Part Two: What Happened Last Week
I was too caught up in the announcements of E3 to notice this ruling last week. Pardon my tardiness.
So sum it up nicely: MDY lost the first round on both the Copyright and Tortious Interference claims. Straight from the court:
Blizzard owns a valid copyright in the game client software, Blizzard has granted a limited license for WoW players to use the software, use of the software with Glider falls outside the scope of the license established in section 4 of the TOU, use of Glider includes copying to RAM within the meaning of section 106 of the Copyright Act, users of WoW and Glider are not entitled to a section 117 defense, and Glider users therefore infringe Blizzard’s copyright. MDY does not dispute that the other requirements for contributory and vicarious copyright infringement are met, nor has MDY established a misuse defense. The Court accordingly will grant summary judgment in favor of Blizzard with respect to liability on the contributory and vicarious copyright infringement claims in Counts II and III.

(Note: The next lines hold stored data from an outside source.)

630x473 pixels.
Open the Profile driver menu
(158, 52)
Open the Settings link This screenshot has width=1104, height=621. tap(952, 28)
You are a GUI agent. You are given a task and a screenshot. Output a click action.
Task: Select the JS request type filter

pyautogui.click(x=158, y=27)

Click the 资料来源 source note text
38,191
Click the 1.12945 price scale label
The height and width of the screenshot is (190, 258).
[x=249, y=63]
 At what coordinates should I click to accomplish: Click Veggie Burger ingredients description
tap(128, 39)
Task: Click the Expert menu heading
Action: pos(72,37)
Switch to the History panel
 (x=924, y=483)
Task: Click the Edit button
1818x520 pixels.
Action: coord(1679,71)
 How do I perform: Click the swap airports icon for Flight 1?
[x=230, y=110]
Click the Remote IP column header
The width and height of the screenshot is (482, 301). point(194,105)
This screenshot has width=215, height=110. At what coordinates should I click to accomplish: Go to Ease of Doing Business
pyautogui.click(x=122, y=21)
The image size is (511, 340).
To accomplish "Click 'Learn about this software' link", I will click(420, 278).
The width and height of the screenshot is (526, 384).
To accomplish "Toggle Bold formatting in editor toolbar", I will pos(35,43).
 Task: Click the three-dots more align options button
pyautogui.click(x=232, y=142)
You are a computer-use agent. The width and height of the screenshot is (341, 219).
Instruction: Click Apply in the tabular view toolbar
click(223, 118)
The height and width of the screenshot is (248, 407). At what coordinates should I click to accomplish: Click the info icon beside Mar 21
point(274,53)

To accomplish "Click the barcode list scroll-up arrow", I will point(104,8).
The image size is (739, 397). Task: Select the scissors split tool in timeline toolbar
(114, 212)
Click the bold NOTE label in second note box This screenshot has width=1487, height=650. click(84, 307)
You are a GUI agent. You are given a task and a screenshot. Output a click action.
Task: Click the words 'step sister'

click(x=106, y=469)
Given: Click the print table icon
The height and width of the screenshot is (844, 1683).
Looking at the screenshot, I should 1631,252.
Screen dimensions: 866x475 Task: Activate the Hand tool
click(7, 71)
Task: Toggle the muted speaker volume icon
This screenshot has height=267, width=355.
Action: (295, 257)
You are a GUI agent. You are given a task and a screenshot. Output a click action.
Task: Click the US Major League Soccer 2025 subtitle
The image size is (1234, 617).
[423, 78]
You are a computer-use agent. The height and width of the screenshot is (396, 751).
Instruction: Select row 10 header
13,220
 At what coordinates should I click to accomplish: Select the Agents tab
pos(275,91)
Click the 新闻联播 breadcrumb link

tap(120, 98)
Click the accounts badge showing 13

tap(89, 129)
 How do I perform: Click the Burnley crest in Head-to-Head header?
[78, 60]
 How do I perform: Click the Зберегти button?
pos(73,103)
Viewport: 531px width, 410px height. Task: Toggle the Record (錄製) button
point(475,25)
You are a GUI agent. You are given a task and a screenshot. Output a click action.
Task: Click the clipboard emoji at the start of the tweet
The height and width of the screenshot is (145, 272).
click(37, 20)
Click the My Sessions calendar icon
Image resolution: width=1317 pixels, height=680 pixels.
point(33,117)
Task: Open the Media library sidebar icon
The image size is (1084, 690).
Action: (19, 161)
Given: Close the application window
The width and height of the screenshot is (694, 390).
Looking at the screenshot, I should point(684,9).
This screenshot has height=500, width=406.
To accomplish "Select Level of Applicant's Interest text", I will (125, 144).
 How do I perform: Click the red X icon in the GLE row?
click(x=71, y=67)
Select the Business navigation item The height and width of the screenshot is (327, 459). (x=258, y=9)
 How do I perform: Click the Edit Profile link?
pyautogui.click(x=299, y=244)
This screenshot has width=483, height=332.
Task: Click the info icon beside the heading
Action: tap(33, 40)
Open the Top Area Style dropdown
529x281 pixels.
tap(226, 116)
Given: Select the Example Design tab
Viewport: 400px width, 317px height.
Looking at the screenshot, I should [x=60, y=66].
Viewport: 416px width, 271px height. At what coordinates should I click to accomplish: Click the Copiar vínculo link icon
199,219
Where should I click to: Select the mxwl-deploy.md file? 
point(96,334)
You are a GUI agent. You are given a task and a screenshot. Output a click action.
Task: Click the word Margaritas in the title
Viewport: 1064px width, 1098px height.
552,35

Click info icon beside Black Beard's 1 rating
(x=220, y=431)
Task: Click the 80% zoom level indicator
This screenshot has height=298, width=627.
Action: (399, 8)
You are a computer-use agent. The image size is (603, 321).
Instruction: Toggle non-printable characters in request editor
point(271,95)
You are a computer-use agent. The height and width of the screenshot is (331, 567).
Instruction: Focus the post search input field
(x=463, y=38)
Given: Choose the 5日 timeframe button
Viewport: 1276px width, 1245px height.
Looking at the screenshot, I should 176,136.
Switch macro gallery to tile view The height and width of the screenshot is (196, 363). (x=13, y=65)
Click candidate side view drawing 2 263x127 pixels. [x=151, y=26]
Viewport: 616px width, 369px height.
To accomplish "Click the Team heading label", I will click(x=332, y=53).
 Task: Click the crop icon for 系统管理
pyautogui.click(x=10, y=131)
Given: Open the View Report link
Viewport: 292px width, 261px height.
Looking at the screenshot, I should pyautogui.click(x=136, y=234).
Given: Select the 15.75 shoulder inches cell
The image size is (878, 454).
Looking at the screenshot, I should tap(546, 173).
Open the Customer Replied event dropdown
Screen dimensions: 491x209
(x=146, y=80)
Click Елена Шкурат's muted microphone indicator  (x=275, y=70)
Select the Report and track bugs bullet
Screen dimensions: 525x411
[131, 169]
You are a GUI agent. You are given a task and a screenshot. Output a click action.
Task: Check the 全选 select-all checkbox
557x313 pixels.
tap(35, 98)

See here for more details on the rest of the ruling.
Part Three: What Now?
What are the implications of all this?
Well:
1. It scares me just how much power a ToS/EULA may have . Something that I haphazardly click ‘yes’ to when I install most software. Something that can more or less say anything it wants to. Although, I seriously doubt that it would be a major problem.
2. The Glider problem isn’t going away. End of story. Need I say more? This really won’t affect the Asian virtual currency market, considering they usually use most of their own stuff.
3. What will happen if Blizzard eventually wins. Do they tackle large gold farming firms, etc? Should be interesting to see how things pan out.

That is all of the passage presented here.